La modificación afecta directamente a todos los operadores que trabajan con la familia de biocidas Divosan PAA products en la Unión Europea:

• Fabricantes de biocidas Divosan PAA que ostentan o referencian la autorización de la Unión.
• Distribuidores que comercializan estos productos en mercados de la UE y mantienen documentación regulatoria asociada.
• Usuarios industriales del sector alimentario, de bebidas y sanitario que utilizan Divosan PAA para desinfección de superficies y deben acreditar el uso de productos autorizados.
• Responsables de cumplimiento normativo (compliance, calidad, regulatory affairs) en empresas de los sectores mencionados.
• Asesores y consultores que gestionan la documentación regulatoria de biocidas para sus clientes.

Ejemplo práctico

Una empresa de procesado de alimentos utiliza productos de la familia Divosan PAA para la desinfección diaria de sus líneas de producción.

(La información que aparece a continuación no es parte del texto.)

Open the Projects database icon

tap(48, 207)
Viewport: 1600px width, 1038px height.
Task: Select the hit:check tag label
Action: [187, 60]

En sus procedimientos internos de calidad y en los contratos con sus clientes del sector retail, figura la referencia a la autorización de la Unión recogida en el Reglamento UE 2024/2587, incluyendo los datos del titular de la autorización.

Tras la entrada en vigor del Reglamento UE 2026/823 el 9 de abril de 2026, esos datos han cambiado. Si la empresa no actualiza sus procedimientos, fichas de producto y documentación contractual, puede encontrarse en una situación de incumplimiento formal ante una inspección o auditoría de cliente, con el riesgo de sanciones bajo el Reglamento (UE) 528/2012 o de pérdida de certificaciones de calidad que exigen el uso de biocidas correctamente autorizados y documentados.

La acción concreta: localizar todos los documentos internos y externos que referencian la autorización de Divosan PAA y actualizarlos con los datos vigentes conforme al Reglamento UE 2026/823.

¿Qué deben hacer las empresas ahora?

1. Identificar toda la documentación afectada: localiza contratos, fichas técnicas, procedimientos de calidad, registros ante autoridades y cualquier documento que recoja datos del titular de la autorización de la Unión para Divosan PAA.
2. Actualizar los registros internos: incorpora los cambios administrativos introducidos por el Reglamento UE 2026/823 en todos los documentos identificados.
3. Comunicar a la cadena de distribución: si distribuyes o suministras estos productos, informa a tus clientes y proveedores de los cambios para que actualicen su documentación.
4. Verificar el cumplimiento ante autoridades competentes: comprueba que los registros presentados ante organismos reguladores nacionales están alineados con la nueva información del titular.
5. Revisar el etiquetado si procede: si el etiquetado del producto incluye referencias al titular de la autorización, evalúa si es necesario actualizar las etiquetas conforme a los nuevos datos.
6. Documentar el proceso de adaptación: conserva evidencia de las actualizaciones realizadas para poder acreditarlas ante una inspección bajo el Reglamento (UE) 528/2012.